Non è certo la prima volta che umanitario e ragion di Stato vanno in tilt. L’Unione Sovietica ha sempre rifiutato ogni permesso alle Ong occidentali per paura che potessero diventare agitprop, centri di spionaggio o di infiltrazione del capitalismo. La Russia di Putin denuncia da anni il ruolo che le Ong americane hanno svolto nelle rivoluzioni colorate degli Anni 90 dalla Georgia all’Ucraina al Kirghizistan.
Le Ong cattoliche hanno un approccio, le laiche un altro, le islamiche un altro ancora. In Africa sin dagli Anni 90 c’è stata una crescita esponenziale di moschee costruite con donazioni saudite, tutte impegnate nella sfida all’ultima merenda con gli oratori cattolici. Certo, la missione è sfamare bambini denutriti, ma di fatto chi riesce a offrire il panino più buono vince la gara delle conversioni. In Sud America la concorrenza è feroce tra cattolici, anglicani, evangelici, avventisti.
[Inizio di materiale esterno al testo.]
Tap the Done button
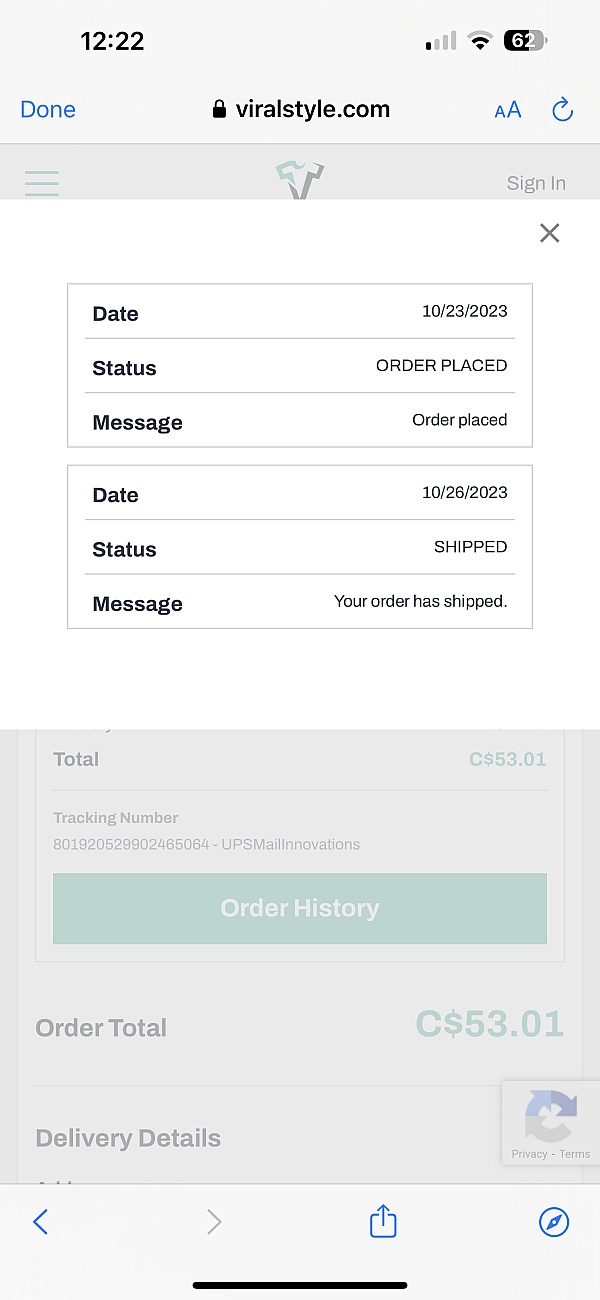 click(x=48, y=110)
A mezz’ora di auto dall’ospedale di Emergency a Kabul, l’elemosina di sciiti iraniani ha costruito la più funzionale università dell’Afghanistan. Lì gli studi sono gratuiti per tutti i buoni musulmani, siano sciiti o sunniti. Almeno in teoria, perché professarsi sciiti come i donatori dà improvvisi vantaggi. Ad Haiti le Ong fanno da supplenza a un governo senza risorse. Secondo Nelta Volmar, sociologa, ciò ha portato al primo caso al mondo in cui la politica di sviluppo di un Paese viene decisa in tre Stati diversi: Usa, Gran Bretagna e Francia.
Ugo Trojano è stato funzionario Onu per decenni in Senegal, Mauritania, Mali, Palestina, poi da «sindaco» di Kossovopolje tra il ”99 e il 2000 si è trovato a gestire Ong che spingevano a favore degli albanesi e Ong che tifavano per i serbi. «Ho risolto convincendo destra e sinistra a rispettare la scelta multietnica della Risoluzione 1244: chi voleva fare una scuola per gli albanesi doveva farne un’altra per i serbi e viceversa».
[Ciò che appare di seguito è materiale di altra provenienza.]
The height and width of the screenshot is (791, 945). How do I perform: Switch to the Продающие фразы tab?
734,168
Si corre sempre su un filo, tanto che persino un ministro come Bernard Kouchner, dalle credenziali umanitarie fenomenali, rischia di scivolare. Nel 2009 il fondatore di Médecins sans Frontières dichiarò che il governo di Parigi non era preoccupato dall’assenza di contatti ufficiali con Hamas, perché, disse, «ci sono tante Ong francesi che entrano a Gaza e portano informazioni». Ong o spie? Il ministro ritrattò, ma i semi del dubbio sulla natura e gli scopi dell’ «intervento umanitario» volarono copiosi.
Gino Strada rivendica con forza la distinzione tra l’agire neutrale e il pensare di parte. Il suo dirimpettaio a Kabul, Alberto Cairo della Croce Rossa internazionale, per carattere, convinzione e mandato «aziendale» si è sempre tenuto alla larga dalla politica. La sua Croce Rossa in Afghanistan fa molto di più di ciò che riesce a fare Emergency, ma in silenzio. sempre questo l’approccio migliore? Un paio di decenni fa, lo storico svizzero Jean Claude Favez provò che nel ”42 la Croce Rossa internazionale sapeva del genocidio degli ebrei e decise di tacere per restare imparziale tra le due parti in conflitto. Fu giusto?
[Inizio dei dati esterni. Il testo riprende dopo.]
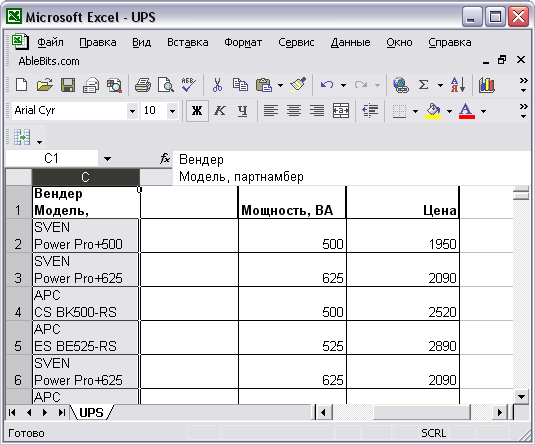
Task: Click the formula bar text field
Action: [x=351, y=168]
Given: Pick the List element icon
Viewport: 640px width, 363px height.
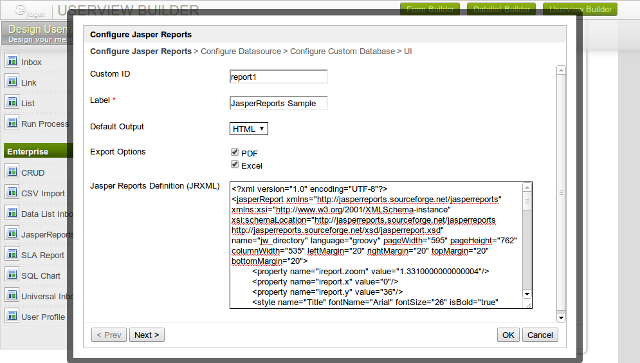Looking at the screenshot, I should point(12,102).
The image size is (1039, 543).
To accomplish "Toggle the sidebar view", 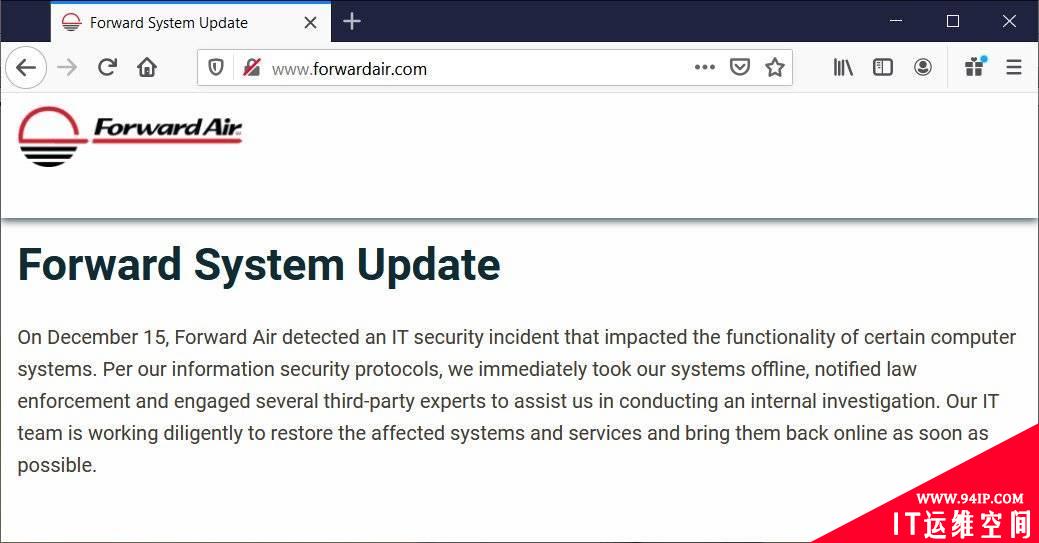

«Discutiamo pure di parzialità, dialettica, neutralità, ma dal punto di vista dei diritti umani quel che conta sono i risultati» sostiene Giorgio Fiorentini, ordinario di economia delle imprese sociali alla Bocconi. « A Lashkar Gah ho curato un bimbo e un nonno arrivati in condizioni disperate – racconta il dottor Perkmann ”. Una volta ristabiliti prima di uscire il vecchio mi ha abbracciato. Dovevo chiedergli se era talebano?».